### WORK REQUIRED
Change "Identify the location of" to "Locate" throughout the following lines, leaving everything else the same.

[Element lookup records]
— START —
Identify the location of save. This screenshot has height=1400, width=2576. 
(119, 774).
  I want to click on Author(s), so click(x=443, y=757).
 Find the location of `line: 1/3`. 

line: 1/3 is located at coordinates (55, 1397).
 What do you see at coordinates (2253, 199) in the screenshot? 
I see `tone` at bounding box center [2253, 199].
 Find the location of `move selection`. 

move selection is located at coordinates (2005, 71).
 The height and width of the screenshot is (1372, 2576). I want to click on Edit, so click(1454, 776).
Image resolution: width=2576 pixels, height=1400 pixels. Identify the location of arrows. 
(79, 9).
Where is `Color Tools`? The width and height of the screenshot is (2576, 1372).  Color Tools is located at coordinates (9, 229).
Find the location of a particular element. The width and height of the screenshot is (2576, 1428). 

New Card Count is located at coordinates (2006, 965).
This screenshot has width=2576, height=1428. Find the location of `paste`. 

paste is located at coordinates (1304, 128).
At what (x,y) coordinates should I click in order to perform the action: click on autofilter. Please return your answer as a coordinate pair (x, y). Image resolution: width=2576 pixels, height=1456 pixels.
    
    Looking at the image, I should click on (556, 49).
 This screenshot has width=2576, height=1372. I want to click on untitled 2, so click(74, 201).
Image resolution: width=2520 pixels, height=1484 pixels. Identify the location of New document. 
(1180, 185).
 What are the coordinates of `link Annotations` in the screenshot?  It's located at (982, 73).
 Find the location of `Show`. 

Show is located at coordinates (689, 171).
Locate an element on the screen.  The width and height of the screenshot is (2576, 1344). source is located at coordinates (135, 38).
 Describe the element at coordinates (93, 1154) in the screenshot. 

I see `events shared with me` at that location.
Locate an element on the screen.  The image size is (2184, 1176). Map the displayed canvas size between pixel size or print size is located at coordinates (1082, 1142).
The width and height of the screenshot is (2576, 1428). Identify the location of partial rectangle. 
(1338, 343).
— END —
### FULL OUTPUT
Locate save. This screenshot has height=1400, width=2576. 
(119, 774).
  I want to click on Author(s), so click(x=443, y=757).
 Find the location of `line: 1/3`. 

line: 1/3 is located at coordinates (55, 1397).
 What do you see at coordinates (2253, 199) in the screenshot? 
I see `tone` at bounding box center [2253, 199].
 Find the location of `move selection`. 

move selection is located at coordinates (2005, 71).
 The height and width of the screenshot is (1372, 2576). I want to click on Edit, so click(1454, 776).
Image resolution: width=2576 pixels, height=1400 pixels. Locate arrows. 
(79, 9).
Where is `Color Tools`? The width and height of the screenshot is (2576, 1372).  Color Tools is located at coordinates (9, 229).
Find the location of a particular element. The width and height of the screenshot is (2576, 1428). 

New Card Count is located at coordinates (2006, 965).
This screenshot has width=2576, height=1428. Find the location of `paste`. 

paste is located at coordinates (1304, 128).
At what (x,y) coordinates should I click in order to perform the action: click on autofilter. Please return your answer as a coordinate pair (x, y). Image resolution: width=2576 pixels, height=1456 pixels.
    
    Looking at the image, I should click on (556, 49).
 This screenshot has width=2576, height=1372. I want to click on untitled 2, so click(74, 201).
Image resolution: width=2520 pixels, height=1484 pixels. Locate New document. 
(1180, 185).
 What are the coordinates of `link Annotations` in the screenshot?  It's located at (982, 73).
 Find the location of `Show`. 

Show is located at coordinates (689, 171).
Locate an element on the screen.  The width and height of the screenshot is (2576, 1344). source is located at coordinates (135, 38).
 Describe the element at coordinates (93, 1154) in the screenshot. 

I see `events shared with me` at that location.
Locate an element on the screen.  The image size is (2184, 1176). Map the displayed canvas size between pixel size or print size is located at coordinates (1082, 1142).
The width and height of the screenshot is (2576, 1428). Locate partial rectangle. 
(1338, 343).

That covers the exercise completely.